With the ongoing Ukraine war, tensions in Europe are on the rise. This is both due to an influx of war related-refugees to Central European cities, and discontent over the related rising cost of energy.
As bombs fall on Ukraine, European nations are waking up to the sorry state of their own civil defence. Currently, in Kyiv, emergency workers are preparing 425 shelters for use during a nuclear war.
In Prague, leftover Cold War-era bunkers are currently kept in a state of readiness to protect the population from nuclear war.
Prague’s nuclear bunkers
In 2019, it was estimated that there were 768 permanent shelters in Prague, with a total capacity for about 150,000 people.
Municipal authorities are obliged by law to provide shelters, and Prague’s nuclear bunkers take on many forms. Blast and fallout shelters are built into hillsides, found in various tunnels, located in deep sections of the subway, and installed in reinforced basements of buildings.
The Czech Fire and Rescue Service (FRS) admitted that “most” of the permanent pressure-resistant shelters are not in a condition for immediate use, and wouldn’t be prepared for such until a state of danger or war is officially declared.
Currently, the FRS said, it would be possible to provide shelter in these bunkers for approximately 6.5 per cent of the population of the Czech Republic.
Bezovka Shelter
Located in Prague’s Žižkov district, to have to enter through a graffiti-covered reinforced steel door at Parukářka Park.
The Bezovka shelter was built in the mid-1950s, and can hold more than 2,000 people. Currently, it is a site for commercial tourism and a venue for nightlife. Part of the shelter is open to the public for nuclear bunker tours that highlight aspects of life during the Cold War — sights include life-size dioramas depicting stereotypical life in a bunker during nuclear Armageddon, complete with mannequins of children in rubber gas masks.
Folimanka Bunker
Located in the Prague 2 district, this underground complex was an example of a public shelter designed for a neighbourhood. Corridors measuring 125 meters connected a labyrinth of underground rooms, totalling 1,332 square metres in area.
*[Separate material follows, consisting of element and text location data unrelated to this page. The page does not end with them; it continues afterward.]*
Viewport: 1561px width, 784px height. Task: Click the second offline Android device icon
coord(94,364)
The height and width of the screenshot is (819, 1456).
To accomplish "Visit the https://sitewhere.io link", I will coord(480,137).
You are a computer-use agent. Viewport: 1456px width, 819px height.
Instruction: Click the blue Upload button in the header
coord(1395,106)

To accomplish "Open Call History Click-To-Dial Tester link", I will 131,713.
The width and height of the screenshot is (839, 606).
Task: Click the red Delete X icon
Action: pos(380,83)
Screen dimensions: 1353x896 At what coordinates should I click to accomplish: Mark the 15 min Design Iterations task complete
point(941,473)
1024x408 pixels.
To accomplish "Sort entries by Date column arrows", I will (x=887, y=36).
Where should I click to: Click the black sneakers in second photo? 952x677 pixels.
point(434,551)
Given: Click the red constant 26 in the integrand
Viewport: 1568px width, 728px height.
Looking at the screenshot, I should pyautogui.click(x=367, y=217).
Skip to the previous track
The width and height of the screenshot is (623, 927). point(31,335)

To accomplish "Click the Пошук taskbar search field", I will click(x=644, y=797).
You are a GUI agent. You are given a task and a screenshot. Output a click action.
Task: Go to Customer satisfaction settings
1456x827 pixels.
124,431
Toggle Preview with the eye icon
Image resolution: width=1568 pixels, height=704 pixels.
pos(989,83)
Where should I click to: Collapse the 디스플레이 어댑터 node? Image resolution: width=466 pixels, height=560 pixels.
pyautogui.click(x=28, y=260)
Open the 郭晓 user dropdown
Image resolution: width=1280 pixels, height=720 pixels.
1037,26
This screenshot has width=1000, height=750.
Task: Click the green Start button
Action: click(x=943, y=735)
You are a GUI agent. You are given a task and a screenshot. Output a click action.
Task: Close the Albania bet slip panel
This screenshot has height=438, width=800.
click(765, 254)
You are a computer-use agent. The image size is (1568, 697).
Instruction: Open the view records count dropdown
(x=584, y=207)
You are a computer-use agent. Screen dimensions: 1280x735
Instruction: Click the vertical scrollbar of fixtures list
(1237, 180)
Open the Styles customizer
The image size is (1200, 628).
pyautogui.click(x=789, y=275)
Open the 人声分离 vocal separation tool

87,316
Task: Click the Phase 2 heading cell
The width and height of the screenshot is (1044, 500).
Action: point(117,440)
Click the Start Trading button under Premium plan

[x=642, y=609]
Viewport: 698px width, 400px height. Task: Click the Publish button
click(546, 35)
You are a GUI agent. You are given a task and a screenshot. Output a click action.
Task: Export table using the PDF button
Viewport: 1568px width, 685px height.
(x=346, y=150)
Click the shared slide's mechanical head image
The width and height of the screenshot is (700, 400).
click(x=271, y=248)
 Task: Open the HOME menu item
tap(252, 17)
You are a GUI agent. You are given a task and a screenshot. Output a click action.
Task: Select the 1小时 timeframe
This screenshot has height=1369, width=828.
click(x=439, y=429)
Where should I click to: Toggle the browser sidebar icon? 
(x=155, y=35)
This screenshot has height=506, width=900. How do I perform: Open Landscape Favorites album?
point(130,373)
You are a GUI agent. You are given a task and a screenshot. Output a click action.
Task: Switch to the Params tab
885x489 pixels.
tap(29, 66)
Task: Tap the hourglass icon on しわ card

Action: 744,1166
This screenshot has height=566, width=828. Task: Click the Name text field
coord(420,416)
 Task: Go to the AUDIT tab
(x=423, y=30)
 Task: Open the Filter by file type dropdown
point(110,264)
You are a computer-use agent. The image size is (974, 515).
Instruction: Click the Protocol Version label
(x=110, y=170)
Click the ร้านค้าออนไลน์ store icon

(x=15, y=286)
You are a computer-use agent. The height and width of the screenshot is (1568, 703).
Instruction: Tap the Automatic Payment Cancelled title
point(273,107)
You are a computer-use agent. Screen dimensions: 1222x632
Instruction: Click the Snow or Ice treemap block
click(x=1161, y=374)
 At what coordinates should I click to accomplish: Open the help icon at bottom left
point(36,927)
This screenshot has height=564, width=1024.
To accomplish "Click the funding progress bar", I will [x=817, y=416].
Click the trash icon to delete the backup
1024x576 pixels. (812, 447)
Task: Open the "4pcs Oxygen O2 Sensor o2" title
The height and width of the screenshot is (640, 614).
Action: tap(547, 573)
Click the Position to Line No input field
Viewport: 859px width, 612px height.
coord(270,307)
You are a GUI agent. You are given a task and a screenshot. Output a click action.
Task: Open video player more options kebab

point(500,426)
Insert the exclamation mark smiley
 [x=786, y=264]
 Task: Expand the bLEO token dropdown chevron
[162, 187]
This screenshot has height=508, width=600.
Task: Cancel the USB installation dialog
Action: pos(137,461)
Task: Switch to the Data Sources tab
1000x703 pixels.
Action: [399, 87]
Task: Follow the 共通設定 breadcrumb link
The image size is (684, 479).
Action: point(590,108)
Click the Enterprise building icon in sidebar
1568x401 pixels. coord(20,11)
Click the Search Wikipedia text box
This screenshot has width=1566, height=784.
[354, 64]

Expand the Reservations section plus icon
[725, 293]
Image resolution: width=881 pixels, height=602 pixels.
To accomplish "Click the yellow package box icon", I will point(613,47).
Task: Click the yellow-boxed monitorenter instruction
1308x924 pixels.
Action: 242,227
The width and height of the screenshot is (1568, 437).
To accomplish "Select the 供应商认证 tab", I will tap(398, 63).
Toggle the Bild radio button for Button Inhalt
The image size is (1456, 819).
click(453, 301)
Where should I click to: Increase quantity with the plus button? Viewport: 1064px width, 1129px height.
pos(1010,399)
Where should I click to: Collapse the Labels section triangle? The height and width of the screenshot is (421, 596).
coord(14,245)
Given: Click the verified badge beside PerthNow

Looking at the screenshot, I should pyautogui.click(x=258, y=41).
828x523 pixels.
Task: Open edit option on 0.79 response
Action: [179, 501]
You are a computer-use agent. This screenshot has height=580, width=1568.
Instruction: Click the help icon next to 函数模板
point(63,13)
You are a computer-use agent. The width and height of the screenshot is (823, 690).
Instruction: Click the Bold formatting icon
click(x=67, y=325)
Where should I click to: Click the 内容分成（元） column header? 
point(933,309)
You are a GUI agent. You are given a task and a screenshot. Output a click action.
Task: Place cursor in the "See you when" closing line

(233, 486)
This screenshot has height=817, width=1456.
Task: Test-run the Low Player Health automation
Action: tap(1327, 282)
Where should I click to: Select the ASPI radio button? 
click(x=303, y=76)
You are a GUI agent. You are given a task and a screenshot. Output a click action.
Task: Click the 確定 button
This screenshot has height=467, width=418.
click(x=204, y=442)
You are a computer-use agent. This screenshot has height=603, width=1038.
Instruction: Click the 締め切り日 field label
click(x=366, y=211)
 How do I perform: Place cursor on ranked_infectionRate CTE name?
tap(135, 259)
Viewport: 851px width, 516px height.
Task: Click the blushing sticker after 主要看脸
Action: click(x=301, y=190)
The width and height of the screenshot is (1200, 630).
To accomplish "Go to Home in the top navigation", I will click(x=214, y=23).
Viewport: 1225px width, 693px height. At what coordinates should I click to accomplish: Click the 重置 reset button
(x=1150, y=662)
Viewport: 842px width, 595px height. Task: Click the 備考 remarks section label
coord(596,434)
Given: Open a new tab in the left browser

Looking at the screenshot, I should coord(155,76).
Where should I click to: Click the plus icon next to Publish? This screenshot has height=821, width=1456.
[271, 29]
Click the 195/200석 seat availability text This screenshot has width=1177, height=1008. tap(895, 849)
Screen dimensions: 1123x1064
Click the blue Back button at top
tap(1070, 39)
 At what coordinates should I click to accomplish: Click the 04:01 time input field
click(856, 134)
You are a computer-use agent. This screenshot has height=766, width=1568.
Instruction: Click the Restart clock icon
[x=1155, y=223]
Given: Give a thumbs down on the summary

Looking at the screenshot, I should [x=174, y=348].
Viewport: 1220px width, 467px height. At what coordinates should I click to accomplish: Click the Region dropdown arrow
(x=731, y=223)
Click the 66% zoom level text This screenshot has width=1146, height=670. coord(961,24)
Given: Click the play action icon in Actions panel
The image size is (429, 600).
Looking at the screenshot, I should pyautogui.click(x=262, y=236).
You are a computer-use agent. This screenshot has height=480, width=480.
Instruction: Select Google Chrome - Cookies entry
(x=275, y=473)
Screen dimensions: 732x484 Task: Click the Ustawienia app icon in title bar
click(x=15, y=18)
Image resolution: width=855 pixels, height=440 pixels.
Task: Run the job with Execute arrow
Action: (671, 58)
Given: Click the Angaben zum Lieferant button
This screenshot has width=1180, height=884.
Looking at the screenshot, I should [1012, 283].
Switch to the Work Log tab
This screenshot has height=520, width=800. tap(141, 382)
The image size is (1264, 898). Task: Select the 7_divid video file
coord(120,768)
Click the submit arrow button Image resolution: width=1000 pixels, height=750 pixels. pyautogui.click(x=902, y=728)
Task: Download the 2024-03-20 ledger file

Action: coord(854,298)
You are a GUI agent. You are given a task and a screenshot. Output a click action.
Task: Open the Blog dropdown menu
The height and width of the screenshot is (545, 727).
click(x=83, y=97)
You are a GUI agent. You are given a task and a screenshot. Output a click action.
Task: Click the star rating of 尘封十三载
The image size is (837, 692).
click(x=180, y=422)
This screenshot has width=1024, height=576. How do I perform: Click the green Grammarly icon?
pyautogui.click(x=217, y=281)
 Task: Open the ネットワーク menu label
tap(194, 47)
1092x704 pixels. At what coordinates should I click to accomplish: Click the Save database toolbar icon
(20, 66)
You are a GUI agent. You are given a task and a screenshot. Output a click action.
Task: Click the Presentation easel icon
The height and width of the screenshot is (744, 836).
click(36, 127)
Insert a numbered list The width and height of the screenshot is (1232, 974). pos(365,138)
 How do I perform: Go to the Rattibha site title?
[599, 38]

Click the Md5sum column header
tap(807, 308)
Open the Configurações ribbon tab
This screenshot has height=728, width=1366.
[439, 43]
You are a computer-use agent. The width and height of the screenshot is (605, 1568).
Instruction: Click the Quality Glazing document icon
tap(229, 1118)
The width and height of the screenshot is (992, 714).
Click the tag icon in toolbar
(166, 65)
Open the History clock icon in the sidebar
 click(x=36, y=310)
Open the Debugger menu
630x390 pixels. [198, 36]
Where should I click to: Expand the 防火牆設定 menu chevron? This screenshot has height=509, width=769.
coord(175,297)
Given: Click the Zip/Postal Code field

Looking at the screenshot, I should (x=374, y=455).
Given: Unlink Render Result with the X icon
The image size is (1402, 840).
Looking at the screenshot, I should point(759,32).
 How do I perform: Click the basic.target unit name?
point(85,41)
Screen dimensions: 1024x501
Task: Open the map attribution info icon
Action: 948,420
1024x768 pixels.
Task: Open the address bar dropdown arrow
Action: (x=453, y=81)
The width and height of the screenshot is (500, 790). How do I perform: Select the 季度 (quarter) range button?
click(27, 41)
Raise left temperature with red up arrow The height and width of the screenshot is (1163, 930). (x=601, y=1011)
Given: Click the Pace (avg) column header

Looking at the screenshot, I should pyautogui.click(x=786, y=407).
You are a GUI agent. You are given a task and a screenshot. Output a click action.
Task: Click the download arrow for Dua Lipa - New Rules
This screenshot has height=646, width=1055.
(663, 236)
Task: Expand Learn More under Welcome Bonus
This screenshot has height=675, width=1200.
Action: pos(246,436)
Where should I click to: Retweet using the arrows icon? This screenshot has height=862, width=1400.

Completed in 1962, with its own power generator, running water and ventilation system, this bunker is still operational today for sheltering 1,300 people for a duration of 72 hours. The city agency for the Administration of Services runs the shelter and opens it to the public on occasional weekends for a self-guided walk through.
Obsolete equipment
The underground bunkers are a material embodiment of a post-communist aesthetic. Surrounded by obsolete equipment in decaying mazes of tunnels, you may feel like in a dystopian subterranean wasteland.
Despite their appearance, however, the bunkers are not just relics of a past era.
Over the years, some of Prague’s nuclear bunkers have been adapted to new and creative reuses. Rather than abandonment, new uses have prevailed like museum spaces, tourist attractions, spots for escape room games, places for nightlife and music, creative arts spaces, or storage sites.